### DOCUMENT EXTRACT
On the first refrigerant line, the expansion valve may be arranged in rear of a front branching point of the outdoor condenser in the second refrigerant line.

The first flow control valve may include a first port toward the outdoor condenser, a second port toward the compressor, and a third port toward the evaporator, wherein the third port may include a first expander so that the refrigerant may selectively expand.

The second flow control valve may include a fourth port toward a front end of the outdoor condenser, a fifth port toward a rear end of the outdoor condenser, and a sixth port toward the heat exchanger, wherein the sixth port may include a second expander so that the refrigerant may selectively expand.

The integrated thermal management system may include: a controller configured to control the compressor, the expansion valve, the first flow control valve, and the second flow control valve in response to a thermal management mode.

When cooling a cooling medium through the heat exchanger, the controller may control the expansion valve to be opened, and in the first flow control valve, the controller may control the second port to be closed and the first expander to perform closing operation, and in the second flow control valve, the controller may control the fifth port and the sixth port to be opened and the second expander to perform an expanding operation.

When cooling an indoor space, the controller may control the expansion valve to be opened, and in the first flow control valve, the controller may control the first port and the third port to be opened and the first expander to perform an expanding operation, and in the second flow control valve, the controller may control the fourth port to be closed and the second expander to perform a closing operation.

When heating an indoor space, the controller may control the expansion valve to perform an expanding operation, in the first flow control valve, the controller may control the first port and the second port to be opened and the first expander to perform closing operation, and in the second flow control valve, the controller may control the fourth port and the sixth port to be opened and the second expander to perform an expanding operation.

When heating an indoor space, the controller may control the expansion valve to perform an expanding operation, in the first flow control valve, the controller may control the first port and the second port to be opened and the first expander to perform closing operation, and in the second flow control valve, the controller may control the fourth port to be closed and the second expander to perform closing operation.

When heating an indoor space, the controller may control the expansion valve to perform closing operation, in the second flow control valve, the controller may control the fourth port and the sixth port to be opened and the second expander to perform an expanding operation.

When heating and dehumidifying an indoor space, the controller may control the expansion valve to perform an expanding operation, in the first flow control valve, the controller controls the first port and the third port to be opened and the first expander to perform an expanding operation, in the second flow control valve, the controller may control the fourth port to be closed and the second expander to perform closing operation.

An integrated thermal management system may include: a first coolant line configured to distribute a coolant into a first water pump, an electronic part, a heat exchanger, a first radiator, and a reservoir, and including a first coolant valve configured to selectively distribute the coolant into the electronic part, the heat exchanger, and the first radiator; a second coolant line configured to distribute the coolant into a second water pump, a battery, the heat exchanger, a second radiator, and the reservoir, and including a second coolant valve configured to selectively distribute the coolant into the battery, the heat exchanger, and the second radiator; a first refrigerant line configured to distribute a refrigerant a compressor, an indoor condenser, an expansion valve, an outdoor condenser, and an evaporator, and including a first flow control valve arranged between the outdoor condenser and the evaporator and configured to selectively expand a distribution direction of the refrigerant and the refrigerant; and a second refrigerant line respectively branch from a front end and a rear end of the outdoor condenser to merge together and then connected to a front end of the heat exchanger, and including a second flow control valve arranged at a merging point of the branching lines and configured to selectively expand the distribution direction of the refrigerant and the refrigerant.

### DATA RECORDS
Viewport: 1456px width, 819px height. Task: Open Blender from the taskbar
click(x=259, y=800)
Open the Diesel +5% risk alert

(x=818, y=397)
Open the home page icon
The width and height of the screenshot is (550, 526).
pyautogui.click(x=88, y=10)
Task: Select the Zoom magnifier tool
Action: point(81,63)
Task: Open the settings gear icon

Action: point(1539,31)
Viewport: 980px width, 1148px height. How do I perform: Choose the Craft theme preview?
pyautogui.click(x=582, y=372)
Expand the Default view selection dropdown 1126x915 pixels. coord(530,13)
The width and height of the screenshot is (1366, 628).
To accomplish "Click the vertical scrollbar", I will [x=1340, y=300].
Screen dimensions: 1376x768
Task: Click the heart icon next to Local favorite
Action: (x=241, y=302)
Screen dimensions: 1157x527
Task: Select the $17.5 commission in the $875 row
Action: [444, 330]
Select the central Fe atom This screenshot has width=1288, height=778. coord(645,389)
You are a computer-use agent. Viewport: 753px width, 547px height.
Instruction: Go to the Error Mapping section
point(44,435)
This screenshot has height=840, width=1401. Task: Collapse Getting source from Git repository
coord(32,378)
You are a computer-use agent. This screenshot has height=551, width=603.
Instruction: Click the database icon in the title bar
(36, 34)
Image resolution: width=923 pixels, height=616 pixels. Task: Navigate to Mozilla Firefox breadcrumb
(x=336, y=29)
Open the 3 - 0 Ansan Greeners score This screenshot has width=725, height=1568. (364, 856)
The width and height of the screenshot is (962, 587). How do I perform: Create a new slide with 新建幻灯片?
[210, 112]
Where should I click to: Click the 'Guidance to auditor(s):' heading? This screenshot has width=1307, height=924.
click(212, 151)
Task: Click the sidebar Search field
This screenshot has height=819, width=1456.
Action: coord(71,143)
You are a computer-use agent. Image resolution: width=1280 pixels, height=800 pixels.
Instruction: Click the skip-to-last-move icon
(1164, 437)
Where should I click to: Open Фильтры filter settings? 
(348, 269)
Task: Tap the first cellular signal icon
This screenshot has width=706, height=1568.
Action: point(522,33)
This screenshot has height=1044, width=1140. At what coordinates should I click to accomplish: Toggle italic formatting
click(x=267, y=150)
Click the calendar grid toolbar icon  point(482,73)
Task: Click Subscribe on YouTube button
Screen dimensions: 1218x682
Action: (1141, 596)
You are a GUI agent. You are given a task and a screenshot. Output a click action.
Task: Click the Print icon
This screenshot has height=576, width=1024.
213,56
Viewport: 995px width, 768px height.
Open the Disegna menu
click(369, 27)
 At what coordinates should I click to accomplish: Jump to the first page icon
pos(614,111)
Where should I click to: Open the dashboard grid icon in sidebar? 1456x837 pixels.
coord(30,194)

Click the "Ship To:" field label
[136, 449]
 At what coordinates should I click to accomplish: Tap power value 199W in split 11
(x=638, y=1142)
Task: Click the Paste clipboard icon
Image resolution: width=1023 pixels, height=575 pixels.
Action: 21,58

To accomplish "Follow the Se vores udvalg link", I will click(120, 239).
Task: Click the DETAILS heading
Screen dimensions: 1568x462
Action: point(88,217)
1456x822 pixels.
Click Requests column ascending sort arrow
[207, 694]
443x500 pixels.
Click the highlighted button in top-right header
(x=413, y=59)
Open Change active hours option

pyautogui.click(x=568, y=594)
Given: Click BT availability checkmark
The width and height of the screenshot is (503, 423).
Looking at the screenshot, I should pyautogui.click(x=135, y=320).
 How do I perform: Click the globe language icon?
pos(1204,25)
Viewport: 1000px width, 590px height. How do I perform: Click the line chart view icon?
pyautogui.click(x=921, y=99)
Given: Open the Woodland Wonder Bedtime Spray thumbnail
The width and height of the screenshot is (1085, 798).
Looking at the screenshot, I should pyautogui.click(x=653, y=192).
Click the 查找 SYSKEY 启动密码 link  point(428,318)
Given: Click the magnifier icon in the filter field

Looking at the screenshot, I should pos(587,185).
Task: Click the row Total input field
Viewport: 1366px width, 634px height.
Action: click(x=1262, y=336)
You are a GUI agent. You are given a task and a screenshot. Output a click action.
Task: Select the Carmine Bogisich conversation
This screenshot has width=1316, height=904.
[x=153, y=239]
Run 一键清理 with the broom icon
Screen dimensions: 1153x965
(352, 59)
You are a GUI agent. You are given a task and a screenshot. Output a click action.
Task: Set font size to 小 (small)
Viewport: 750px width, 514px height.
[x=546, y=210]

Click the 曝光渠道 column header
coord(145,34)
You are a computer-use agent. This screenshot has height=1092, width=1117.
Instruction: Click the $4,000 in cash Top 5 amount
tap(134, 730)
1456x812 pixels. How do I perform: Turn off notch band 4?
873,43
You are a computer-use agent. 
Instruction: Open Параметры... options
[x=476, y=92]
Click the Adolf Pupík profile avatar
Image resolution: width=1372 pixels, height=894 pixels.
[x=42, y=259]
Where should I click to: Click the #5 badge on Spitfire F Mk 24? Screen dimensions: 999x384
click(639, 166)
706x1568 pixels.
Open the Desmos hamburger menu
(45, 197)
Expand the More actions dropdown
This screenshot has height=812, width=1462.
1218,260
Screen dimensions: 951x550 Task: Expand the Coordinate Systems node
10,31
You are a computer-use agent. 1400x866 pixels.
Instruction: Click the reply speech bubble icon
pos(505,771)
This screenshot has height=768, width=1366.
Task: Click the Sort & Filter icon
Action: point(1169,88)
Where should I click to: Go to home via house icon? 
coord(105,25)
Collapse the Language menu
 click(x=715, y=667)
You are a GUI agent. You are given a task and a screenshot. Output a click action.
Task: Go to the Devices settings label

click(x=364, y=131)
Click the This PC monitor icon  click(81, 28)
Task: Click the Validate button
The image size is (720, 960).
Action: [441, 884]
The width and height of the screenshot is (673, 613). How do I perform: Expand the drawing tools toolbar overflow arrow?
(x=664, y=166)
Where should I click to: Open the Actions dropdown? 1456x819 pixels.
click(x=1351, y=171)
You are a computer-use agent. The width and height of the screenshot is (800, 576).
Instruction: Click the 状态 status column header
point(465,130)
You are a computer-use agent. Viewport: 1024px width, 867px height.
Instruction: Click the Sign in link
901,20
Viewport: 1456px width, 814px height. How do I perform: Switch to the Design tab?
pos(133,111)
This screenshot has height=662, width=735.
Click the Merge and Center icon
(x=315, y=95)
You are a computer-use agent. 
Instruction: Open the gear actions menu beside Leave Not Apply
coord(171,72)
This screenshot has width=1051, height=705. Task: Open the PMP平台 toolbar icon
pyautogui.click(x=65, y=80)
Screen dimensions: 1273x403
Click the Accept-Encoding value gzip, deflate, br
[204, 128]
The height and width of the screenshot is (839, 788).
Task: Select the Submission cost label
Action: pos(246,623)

### TASKS FOR THIS EXERCISE
1. According to the thermal management text, where is the first flow control valve arranged?
2. Summarize the thermal management text in two sentences.

### TASK RESULTS
1. Between the outdoor condenser and the evaporator.

2. The text describes an integrated thermal management system with coolant lines that serve an electronic part, a battery, a heat exchanger and radiators, and refrigerant lines that run through a compressor, condensers, an expansion valve and an evaporator, with two flow control valves that each have ports and an expander. A controller operates the compressor, the expansion valve and both flow control valves according to the thermal management mode, setting them differently to cool a cooling medium through the heat exchanger, to cool an indoor space, to heat it, and to heat and dehumidify it.